SAN DIEGO (KGTV) -- As her 5-year-old daughter Gigi counts out numbers, Nicole Alvarado recalls how this last year and a half has not been as easy as 1, 2, 3.
“It was kind of heartbreaking to have her here this year because I felt like I wasn't able to give her those experiences with friends,” said Nicole.
When Gigi started interacting with friends again in-person after the state reopened this summer, Nicole said that's when she noticed a change.
“I could definitely see that there might have been miscommunication with things where she didn't know how to express herself very well, like sharing or compromising, things she would have learned this whole last year and a half in preschool,” said Nicole.
Experts have reported seeing more and more kids of all ages affected by the loss of normal interaction.
Shelby Espiritu, a marriage and family therapist with Sharp Mesa Vista, said, “They haven't learned how to problem solve right in front of other kids especially the younger ones; what to do when somebody takes my toy, how to deal with that myself.”
Espiritu added, “The older kids, they're in this space of starting to individuate and separate from their families a little bit, having their own opinions then spending time with their friends and they didn't get to do that either.”
Nicole is already doing much of what Espiritu said parents can do to help their kids thrive, and that is:
- Watch for behavior not normal to your child, from personality changes to unusual physical symptoms
- Set aside time on a regular basis to allow children to share their feelings and experiences
- Without judgment give what they're feeling a name so they better understand it
Espiritu said it's not just parents who can help.

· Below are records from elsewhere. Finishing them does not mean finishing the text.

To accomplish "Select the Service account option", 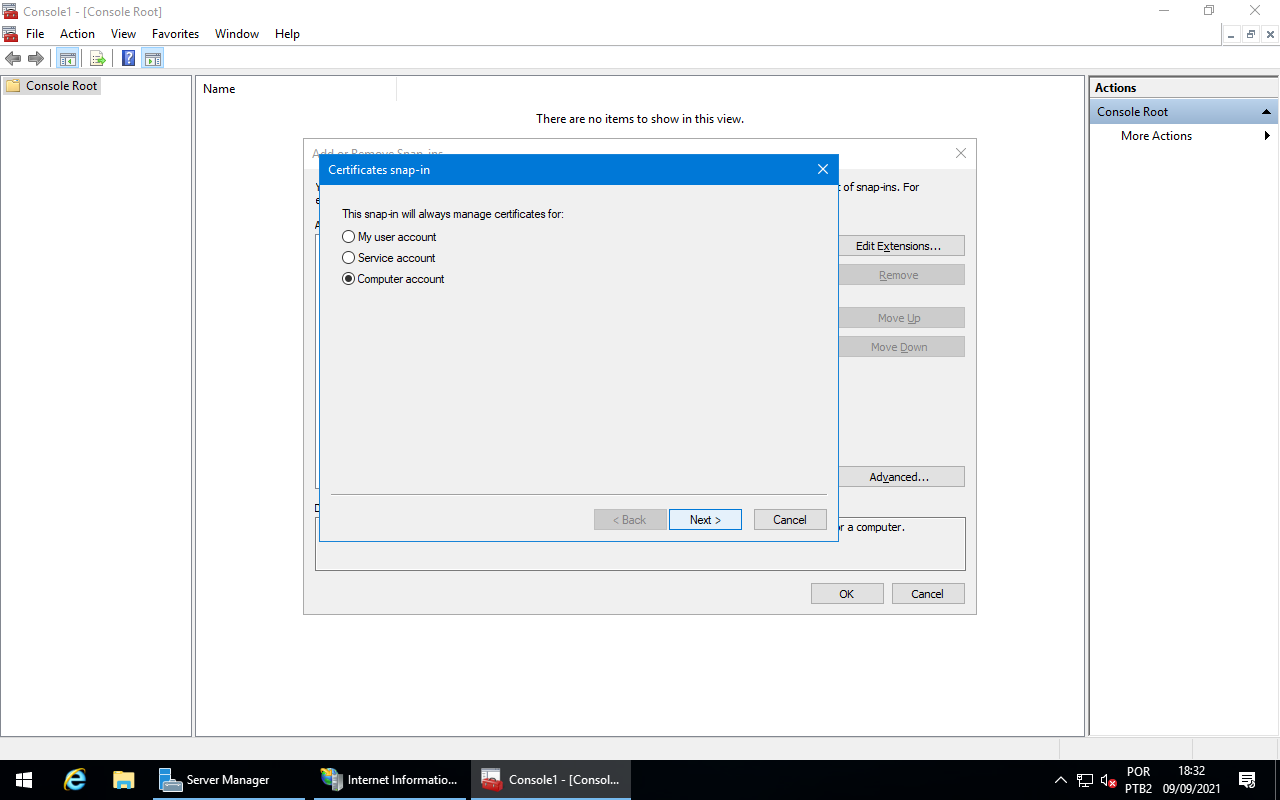I will click(x=348, y=257).
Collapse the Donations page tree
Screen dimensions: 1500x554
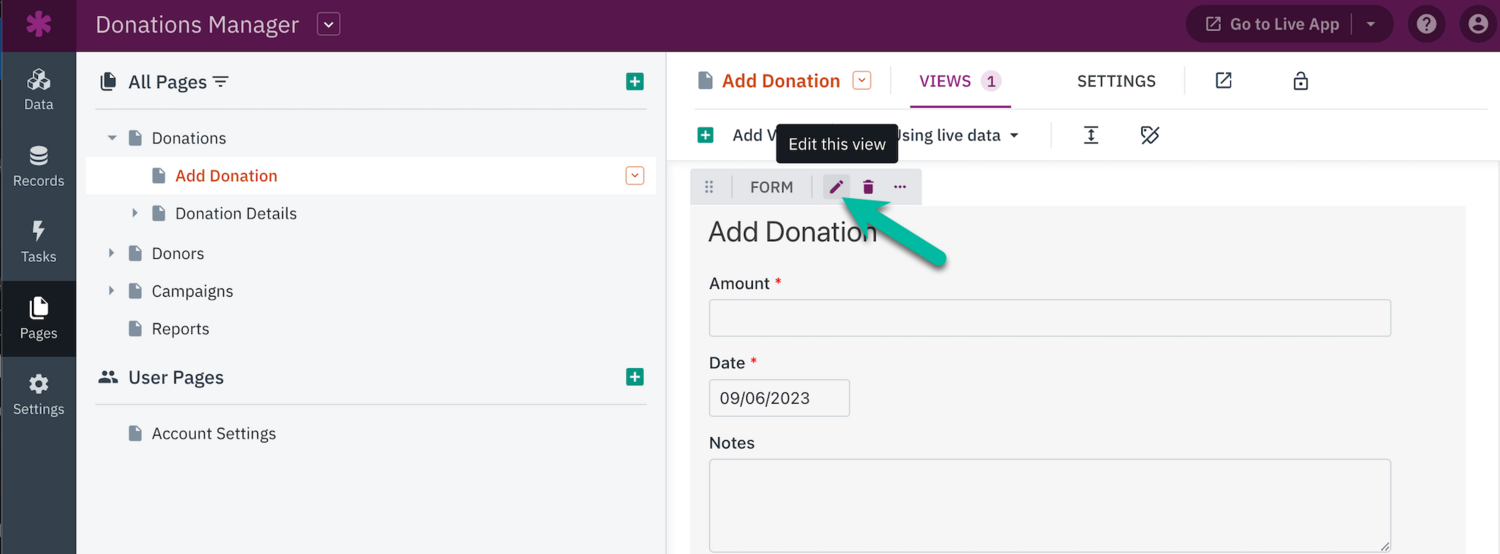pos(111,138)
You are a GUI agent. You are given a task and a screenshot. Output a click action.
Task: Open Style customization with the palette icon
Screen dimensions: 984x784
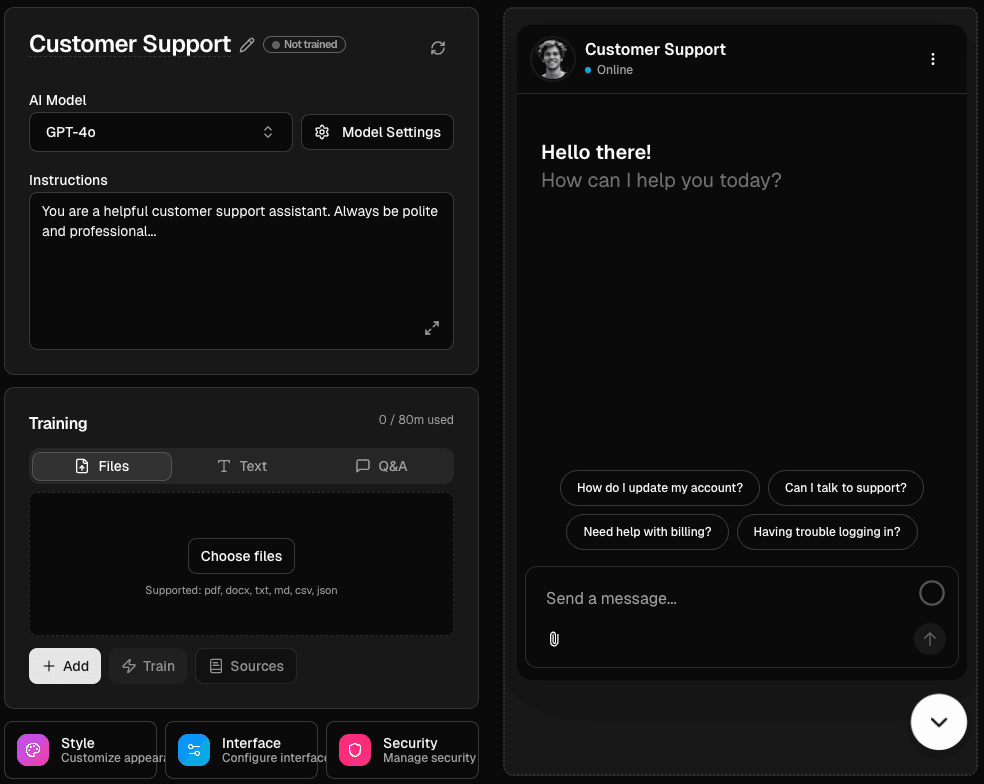[x=32, y=749]
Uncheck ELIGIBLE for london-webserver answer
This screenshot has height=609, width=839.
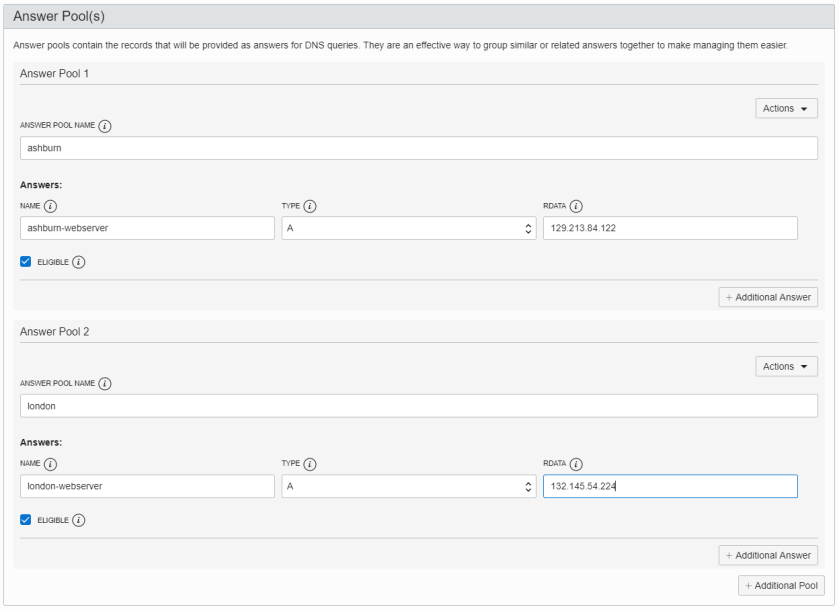click(x=26, y=520)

“Not all kids have support at home, so school is a place that we as a community can make sure kids are being supported and cared for and that their emotional development is really a priority,” she said.

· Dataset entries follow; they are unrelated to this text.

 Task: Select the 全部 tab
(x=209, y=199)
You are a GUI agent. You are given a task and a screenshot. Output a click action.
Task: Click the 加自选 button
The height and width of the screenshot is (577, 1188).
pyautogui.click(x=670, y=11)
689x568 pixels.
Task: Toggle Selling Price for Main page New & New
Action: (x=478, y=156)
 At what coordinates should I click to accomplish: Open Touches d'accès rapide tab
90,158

According to Espiritu, not every pandemic outcome has been negative.
“I always think about had we not gone through this, there's lessons these kids wouldn't get to learn,” she added.
Nicole said Gigi can't wait to spend her days in class with kids her own age.
“Putting her out into the world is a little bit scary, but I would hope that she continues to be safe and just to enjoy herself,” said Nicole.
Espiritu encouraged parents not to beat themselves up if their kids are experiencing issues. She said that can take us emotionally away from our children.
If your children say, "I'm fine, I'm fine," Espiritu said to trust them unless you see some of the warning signs described.